The hydroxylation of N- and O-methyl drugs and polycyclic hydrocarbons has been demonstrated in microsomes prepared from colon mucosal cells. The hydroxylation of the drugs benzphetamine, ethylmorphine, p-nitroanisole, and p-nitrophenetole by colon microsomes is inducible two- to fourfold by pretreatment with phenobarbital/hydrocortisone. Colon microsomal benzo[α]pyrene hydroxylation is inducible 35-fold by pretreatment with β-naphthoflavone. Phenobarbital/hydrocortisone pretreatment also induces a fourfold increase in the specific content of colon microsomal cytochrome P-450, while β-naphthoflavone pretreatment causes a shift in the reduced CO difference spectrum peak to 448 nm and an eightfold increase in the specific content of this cytochrome. SKF 525-A inhibits the hydroxylation of the drug benzphetamine by colon microsomes or liver microsomes by 77% at a concentration of 2.0 m m. 7,8-Benzoflavone, on the other hand, inhibits the hydroxylation of the polycyclic hydrocarbon benzo[α]pyrene by colon microsomes by 76% and by liver microsomes by 44% at a concentration of 10 μ m.

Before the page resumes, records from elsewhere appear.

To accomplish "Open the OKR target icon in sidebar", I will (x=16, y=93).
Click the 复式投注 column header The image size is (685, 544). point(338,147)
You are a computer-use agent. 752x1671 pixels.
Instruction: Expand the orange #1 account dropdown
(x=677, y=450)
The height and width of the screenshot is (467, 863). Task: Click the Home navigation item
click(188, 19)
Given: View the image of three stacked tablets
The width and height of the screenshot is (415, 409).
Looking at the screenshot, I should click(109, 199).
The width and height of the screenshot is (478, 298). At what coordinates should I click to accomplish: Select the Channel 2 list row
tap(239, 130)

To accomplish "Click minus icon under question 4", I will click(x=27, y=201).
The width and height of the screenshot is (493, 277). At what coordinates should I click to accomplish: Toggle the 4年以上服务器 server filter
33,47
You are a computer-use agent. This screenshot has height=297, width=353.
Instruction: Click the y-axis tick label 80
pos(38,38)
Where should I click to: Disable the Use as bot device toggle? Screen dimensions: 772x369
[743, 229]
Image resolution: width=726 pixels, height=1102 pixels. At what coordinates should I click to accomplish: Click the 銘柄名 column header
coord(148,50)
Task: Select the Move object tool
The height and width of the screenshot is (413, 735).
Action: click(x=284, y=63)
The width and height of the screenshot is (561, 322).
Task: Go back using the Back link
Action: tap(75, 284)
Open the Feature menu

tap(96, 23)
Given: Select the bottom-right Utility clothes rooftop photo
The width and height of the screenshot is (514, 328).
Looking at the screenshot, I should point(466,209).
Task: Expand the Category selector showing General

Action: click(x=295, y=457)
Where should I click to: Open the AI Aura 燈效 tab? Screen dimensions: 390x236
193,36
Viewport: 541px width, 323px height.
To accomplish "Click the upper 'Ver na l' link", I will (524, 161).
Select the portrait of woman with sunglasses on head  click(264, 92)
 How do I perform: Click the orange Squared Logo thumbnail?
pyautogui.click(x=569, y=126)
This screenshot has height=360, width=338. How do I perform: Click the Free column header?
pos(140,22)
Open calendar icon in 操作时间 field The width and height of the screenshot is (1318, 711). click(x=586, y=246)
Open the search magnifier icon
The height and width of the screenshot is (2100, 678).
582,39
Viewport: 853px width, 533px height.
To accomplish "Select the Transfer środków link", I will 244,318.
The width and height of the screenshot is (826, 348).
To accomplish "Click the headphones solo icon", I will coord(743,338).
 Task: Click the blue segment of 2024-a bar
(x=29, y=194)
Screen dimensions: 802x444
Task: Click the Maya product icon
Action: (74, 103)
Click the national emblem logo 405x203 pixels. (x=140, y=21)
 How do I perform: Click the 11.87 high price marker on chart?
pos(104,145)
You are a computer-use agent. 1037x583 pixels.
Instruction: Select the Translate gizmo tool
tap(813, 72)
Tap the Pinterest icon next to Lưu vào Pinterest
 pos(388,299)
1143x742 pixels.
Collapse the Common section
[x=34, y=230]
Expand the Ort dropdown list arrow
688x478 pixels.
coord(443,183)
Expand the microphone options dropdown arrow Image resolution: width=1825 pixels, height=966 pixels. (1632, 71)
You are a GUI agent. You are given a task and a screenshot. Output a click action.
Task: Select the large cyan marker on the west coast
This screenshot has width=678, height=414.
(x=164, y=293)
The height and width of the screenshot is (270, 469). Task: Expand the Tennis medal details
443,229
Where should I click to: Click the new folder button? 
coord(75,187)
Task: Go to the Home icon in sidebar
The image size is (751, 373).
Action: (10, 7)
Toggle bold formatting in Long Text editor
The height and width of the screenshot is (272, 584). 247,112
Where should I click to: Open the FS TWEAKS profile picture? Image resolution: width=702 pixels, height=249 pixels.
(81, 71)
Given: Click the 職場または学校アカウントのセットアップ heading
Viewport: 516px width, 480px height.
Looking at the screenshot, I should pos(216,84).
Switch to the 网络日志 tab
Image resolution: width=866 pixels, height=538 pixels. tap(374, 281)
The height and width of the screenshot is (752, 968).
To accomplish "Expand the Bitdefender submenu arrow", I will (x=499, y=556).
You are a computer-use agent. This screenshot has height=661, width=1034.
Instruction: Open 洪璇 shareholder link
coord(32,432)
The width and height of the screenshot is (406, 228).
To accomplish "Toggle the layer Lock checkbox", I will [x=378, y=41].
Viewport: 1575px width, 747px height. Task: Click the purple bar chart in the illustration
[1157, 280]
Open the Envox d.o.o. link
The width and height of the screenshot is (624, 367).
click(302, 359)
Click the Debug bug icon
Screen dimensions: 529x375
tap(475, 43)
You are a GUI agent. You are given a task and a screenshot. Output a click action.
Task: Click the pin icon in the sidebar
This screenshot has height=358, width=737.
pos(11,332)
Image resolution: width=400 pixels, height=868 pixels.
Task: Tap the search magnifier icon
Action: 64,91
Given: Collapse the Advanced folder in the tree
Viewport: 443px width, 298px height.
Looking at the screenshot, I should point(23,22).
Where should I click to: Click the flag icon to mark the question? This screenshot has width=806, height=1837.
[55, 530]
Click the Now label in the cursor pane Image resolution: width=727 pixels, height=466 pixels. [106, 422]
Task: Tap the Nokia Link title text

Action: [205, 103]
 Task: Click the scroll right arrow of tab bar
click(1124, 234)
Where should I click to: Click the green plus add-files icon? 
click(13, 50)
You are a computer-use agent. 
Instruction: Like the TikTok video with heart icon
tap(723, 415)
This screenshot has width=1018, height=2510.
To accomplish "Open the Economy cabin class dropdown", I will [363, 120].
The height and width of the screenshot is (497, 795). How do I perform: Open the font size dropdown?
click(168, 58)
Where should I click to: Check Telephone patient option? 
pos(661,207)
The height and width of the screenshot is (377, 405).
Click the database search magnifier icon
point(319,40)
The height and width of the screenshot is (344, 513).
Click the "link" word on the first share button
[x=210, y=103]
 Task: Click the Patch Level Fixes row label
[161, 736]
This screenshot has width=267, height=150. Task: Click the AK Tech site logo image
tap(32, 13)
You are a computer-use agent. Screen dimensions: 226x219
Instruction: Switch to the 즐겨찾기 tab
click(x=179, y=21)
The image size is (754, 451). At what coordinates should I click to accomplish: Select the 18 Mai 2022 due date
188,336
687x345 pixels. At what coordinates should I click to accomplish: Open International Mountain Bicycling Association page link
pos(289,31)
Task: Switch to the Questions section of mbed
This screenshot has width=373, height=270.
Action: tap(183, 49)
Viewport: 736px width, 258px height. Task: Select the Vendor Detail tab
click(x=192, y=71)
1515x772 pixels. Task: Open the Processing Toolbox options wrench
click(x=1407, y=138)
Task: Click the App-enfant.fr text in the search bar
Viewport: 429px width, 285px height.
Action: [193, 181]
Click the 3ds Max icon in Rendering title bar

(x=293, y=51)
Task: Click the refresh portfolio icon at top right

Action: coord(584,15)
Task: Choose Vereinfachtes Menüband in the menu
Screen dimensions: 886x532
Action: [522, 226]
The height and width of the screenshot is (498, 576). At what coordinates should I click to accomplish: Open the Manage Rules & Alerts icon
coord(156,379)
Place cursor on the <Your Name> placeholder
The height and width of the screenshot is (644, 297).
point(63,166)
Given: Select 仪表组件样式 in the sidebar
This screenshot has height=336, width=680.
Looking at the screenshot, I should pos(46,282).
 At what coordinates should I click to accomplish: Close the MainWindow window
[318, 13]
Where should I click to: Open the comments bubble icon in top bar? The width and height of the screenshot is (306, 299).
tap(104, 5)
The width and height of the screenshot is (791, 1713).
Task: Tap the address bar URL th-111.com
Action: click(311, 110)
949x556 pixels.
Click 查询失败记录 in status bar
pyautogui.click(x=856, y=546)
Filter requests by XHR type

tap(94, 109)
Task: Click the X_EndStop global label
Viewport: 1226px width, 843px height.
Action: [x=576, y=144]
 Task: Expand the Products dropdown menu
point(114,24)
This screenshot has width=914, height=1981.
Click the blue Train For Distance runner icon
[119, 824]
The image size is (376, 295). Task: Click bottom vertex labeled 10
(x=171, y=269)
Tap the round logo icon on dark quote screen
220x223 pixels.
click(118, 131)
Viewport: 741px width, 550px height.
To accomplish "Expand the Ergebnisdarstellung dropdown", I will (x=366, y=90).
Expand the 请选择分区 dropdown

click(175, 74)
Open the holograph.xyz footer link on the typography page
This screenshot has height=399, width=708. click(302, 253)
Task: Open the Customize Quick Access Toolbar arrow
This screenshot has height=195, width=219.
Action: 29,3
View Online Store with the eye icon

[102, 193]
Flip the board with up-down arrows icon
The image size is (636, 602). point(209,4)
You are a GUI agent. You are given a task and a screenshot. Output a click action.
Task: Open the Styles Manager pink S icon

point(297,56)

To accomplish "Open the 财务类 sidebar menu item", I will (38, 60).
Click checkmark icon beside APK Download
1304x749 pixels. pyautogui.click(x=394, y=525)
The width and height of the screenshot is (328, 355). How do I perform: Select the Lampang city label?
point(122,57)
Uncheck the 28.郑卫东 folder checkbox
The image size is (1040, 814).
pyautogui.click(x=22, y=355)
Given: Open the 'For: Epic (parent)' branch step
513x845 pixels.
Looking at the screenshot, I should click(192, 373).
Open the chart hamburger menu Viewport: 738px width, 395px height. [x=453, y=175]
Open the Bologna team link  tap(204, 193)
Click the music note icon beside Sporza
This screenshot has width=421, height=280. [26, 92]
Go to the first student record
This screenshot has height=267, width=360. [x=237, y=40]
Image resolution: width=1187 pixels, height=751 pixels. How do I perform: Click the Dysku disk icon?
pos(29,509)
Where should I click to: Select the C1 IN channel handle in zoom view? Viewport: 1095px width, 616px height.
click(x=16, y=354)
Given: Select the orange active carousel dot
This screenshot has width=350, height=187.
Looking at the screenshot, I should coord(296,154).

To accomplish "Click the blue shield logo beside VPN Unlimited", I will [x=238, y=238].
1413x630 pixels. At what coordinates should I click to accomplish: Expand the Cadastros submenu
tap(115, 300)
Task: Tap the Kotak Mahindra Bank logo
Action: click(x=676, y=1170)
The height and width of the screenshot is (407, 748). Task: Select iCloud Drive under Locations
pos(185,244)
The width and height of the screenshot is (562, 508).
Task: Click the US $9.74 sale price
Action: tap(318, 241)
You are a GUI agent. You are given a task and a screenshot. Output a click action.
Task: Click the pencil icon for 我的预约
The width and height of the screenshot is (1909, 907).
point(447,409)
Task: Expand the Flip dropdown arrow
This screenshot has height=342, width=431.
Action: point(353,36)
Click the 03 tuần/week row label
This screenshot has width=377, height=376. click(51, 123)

Carbon monoxide, an inhibitor of oxygen interaction with cytochromes P-450 and P-448, inhibits benzphetamine hydroxylation and benzpyrene hydroxylation by colon microsomes 30 and 51%, respectively, at an oxygen to carbon monoxide ratio of 1:10. The K m values of colon microsomal cytochrome P-450 reductase for the artificial electron acceptors cytochrome c, dichloroindophenol, and ferricyanide (10–77 μ m) are in agreement with those for purified rat liver cytochrome P-450 reductase. These data support the conclusions that hydroxylation of drugs and polycyclic hydrocarbons is catalyzed by colon mucosal microsomes and that the hydroxylation activity is attributable to a cytochrome P-450-dependent drug metabolism system similar to that found in liver microsomes.